The aim of the program is to reduce pedestrian injuries – namely lower back and upper legs – which are common in collisions between a pedestrian and a four wheel drive vehicle or mini-van.

This is the latest example of Honda using its pedestrian dummies to proactively conduct research in the area of pedestrian injury mitigation, as it has for the past decade.

Honda Australia’s Managing Director, Mr. Yasuhide Mizuno, said cars imported into Australia should benefit from this improved technology as early as next year.

“Honda is committed to producing the best cars and ensuring they are as safe as possible. Honda models sold in Australia will soon be tested using this latest crash test technology making our cars safer than ever,” Mr. Mizuno said.

In 1998, Honda became the first in the world to develop a pedestrian crash test dummy that reproduced the human body’s kinematics during vehicle-to-pedestrian collisions.

The project identified the parts of the vehicle that caused the most injuries and developed revolutionary safety technologies to reduce pedestrian head injuries during a collision.

In the same year, Honda announced the development of a vehicle body designed to reduce pedestrian head injuries and applied it to the Honda HR-V.
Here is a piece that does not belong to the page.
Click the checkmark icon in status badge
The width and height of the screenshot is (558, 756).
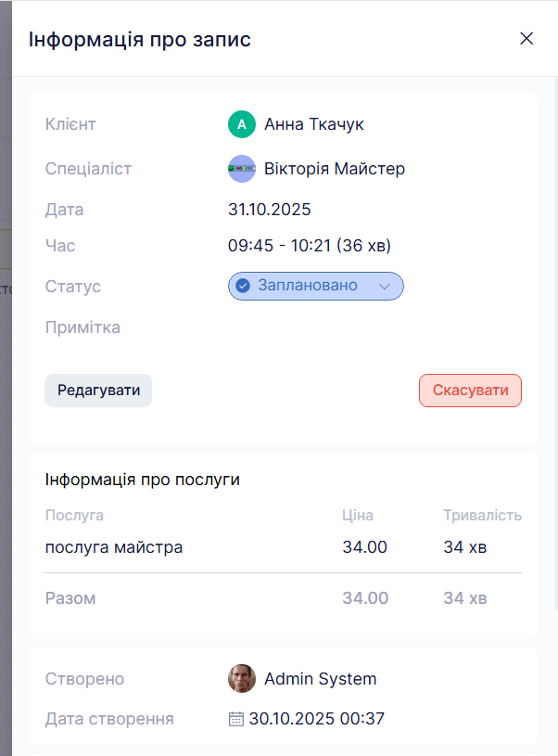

Two years later, Honda continued its advancements by developing the second generation pedestrian dummy, POLAR II, which further improved understanding of the human body’s kinematics in an accident.

With the introduction of POLAR III, the faithful reproduction of lower back and upper legs has been further improved, enabling the evaluation of bone fractures in these areas in addition to the existing ability to evaluate injuries to knee ligaments and fractures to lower leg bones.

Since research began in 1998, Honda has used its findings to improve the impact of accidents on pedestrians and continues to apply this technology to more of its models.